(PROVIDED RECORDS):

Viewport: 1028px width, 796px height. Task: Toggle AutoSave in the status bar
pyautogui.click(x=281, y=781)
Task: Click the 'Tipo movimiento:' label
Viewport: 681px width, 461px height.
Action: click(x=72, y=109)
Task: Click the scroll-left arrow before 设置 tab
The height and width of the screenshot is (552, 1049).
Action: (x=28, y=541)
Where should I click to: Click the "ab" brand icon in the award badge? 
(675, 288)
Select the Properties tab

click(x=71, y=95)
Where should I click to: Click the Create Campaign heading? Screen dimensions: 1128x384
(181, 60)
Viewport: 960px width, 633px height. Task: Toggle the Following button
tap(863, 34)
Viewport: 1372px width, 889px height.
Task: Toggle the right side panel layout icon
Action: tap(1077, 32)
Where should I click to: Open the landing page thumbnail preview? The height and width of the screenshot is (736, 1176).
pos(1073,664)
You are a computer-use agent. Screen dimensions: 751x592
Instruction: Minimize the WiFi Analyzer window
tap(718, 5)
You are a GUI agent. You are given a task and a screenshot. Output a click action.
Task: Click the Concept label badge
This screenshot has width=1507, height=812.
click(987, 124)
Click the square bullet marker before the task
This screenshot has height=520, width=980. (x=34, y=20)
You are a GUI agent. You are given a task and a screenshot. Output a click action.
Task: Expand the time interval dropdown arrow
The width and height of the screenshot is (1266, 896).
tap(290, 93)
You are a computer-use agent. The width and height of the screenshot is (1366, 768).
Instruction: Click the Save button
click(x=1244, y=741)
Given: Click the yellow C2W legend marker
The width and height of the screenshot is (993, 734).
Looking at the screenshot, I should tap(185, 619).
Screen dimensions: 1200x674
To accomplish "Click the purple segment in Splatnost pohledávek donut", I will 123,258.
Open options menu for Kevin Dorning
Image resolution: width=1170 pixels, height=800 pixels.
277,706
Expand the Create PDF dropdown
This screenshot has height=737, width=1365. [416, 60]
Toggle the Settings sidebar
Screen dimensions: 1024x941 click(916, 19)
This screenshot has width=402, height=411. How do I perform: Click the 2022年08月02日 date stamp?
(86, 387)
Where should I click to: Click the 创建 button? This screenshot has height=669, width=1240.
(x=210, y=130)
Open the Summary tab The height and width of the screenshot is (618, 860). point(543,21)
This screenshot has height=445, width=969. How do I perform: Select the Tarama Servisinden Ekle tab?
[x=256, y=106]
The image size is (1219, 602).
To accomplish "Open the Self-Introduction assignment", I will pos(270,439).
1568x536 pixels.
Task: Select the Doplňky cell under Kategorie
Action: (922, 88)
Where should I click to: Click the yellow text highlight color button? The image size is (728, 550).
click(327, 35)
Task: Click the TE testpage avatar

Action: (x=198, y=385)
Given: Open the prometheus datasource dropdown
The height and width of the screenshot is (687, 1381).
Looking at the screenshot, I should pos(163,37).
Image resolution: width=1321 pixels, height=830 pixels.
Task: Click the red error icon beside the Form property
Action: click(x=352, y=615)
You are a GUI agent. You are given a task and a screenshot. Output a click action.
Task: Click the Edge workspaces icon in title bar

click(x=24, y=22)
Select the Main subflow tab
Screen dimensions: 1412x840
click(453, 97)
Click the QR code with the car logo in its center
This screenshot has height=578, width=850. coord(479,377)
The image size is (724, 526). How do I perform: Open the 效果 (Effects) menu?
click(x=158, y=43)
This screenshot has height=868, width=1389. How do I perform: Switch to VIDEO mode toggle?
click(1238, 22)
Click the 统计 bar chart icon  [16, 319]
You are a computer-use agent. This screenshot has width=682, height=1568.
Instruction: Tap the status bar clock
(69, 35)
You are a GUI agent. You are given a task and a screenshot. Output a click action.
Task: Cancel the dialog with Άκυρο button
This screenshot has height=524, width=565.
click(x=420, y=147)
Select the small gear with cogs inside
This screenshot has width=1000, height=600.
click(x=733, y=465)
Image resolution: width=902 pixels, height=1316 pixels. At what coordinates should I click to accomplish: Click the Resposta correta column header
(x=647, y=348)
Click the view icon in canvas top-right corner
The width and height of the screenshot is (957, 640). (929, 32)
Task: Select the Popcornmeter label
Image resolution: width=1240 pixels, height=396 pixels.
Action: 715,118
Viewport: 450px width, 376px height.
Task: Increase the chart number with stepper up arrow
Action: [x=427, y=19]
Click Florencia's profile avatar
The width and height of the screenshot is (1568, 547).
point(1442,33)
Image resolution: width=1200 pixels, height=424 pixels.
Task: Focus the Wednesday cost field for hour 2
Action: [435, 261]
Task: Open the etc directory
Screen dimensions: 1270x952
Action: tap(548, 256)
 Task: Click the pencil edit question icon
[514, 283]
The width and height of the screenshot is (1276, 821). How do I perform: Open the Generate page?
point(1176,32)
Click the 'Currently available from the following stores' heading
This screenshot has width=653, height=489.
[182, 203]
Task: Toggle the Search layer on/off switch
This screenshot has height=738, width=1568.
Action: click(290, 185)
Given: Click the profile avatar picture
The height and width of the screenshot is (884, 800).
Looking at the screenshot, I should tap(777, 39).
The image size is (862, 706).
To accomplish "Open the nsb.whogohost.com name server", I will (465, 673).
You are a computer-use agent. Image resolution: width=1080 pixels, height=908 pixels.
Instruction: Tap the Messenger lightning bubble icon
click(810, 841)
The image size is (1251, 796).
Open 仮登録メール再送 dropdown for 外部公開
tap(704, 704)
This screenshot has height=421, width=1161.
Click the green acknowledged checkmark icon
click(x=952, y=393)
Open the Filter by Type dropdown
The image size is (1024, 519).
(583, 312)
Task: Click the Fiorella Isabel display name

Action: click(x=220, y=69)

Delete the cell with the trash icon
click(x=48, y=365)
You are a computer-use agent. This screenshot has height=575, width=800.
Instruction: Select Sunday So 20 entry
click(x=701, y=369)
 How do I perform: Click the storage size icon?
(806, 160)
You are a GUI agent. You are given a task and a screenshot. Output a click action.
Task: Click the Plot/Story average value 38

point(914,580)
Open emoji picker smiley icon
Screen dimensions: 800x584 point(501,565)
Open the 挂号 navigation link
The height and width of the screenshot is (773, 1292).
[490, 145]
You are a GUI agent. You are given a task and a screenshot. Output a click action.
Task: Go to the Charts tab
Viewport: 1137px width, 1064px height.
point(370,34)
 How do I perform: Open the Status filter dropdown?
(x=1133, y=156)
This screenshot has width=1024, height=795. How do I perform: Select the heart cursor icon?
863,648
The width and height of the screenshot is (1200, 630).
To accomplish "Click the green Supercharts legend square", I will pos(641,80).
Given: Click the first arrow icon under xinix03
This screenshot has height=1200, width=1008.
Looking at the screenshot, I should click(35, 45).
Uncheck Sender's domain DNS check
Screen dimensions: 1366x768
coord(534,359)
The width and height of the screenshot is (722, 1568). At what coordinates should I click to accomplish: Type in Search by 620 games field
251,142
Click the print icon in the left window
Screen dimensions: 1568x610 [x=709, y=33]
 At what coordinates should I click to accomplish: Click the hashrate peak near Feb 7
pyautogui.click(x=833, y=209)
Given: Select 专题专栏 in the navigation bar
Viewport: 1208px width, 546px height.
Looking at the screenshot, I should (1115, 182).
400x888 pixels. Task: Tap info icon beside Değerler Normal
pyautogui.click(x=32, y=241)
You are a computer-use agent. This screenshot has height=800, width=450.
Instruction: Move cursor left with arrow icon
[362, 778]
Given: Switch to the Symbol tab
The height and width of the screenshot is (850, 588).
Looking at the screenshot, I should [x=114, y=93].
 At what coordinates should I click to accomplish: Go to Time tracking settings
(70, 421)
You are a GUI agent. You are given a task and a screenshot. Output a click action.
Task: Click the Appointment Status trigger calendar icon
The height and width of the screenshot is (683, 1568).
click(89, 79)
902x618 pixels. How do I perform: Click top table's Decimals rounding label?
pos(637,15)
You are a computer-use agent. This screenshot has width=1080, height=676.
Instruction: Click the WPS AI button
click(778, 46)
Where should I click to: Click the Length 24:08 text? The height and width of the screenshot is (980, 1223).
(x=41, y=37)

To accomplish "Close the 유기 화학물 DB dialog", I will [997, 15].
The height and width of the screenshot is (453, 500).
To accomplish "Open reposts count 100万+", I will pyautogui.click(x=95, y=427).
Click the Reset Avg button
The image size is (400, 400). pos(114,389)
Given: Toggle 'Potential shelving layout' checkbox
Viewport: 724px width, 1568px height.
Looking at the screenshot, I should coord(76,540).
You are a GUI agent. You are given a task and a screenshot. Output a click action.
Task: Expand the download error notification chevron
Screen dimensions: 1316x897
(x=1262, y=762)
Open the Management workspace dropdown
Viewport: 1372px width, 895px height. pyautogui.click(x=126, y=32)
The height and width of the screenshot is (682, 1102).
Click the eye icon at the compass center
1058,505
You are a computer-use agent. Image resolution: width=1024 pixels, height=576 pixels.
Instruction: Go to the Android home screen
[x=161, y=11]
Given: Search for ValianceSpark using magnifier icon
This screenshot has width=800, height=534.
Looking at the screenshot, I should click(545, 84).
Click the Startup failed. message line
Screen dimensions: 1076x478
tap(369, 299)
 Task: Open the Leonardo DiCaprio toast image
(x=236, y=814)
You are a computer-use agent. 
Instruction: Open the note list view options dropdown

(INSTRUCTIONS FOR THE TASK): Please return each line of the listing above that contains "options".

(SOLUTION FOR THIS PROBLEM):
Open options menu for Kevin Dorning
Instruction: Open the note list view options dropdown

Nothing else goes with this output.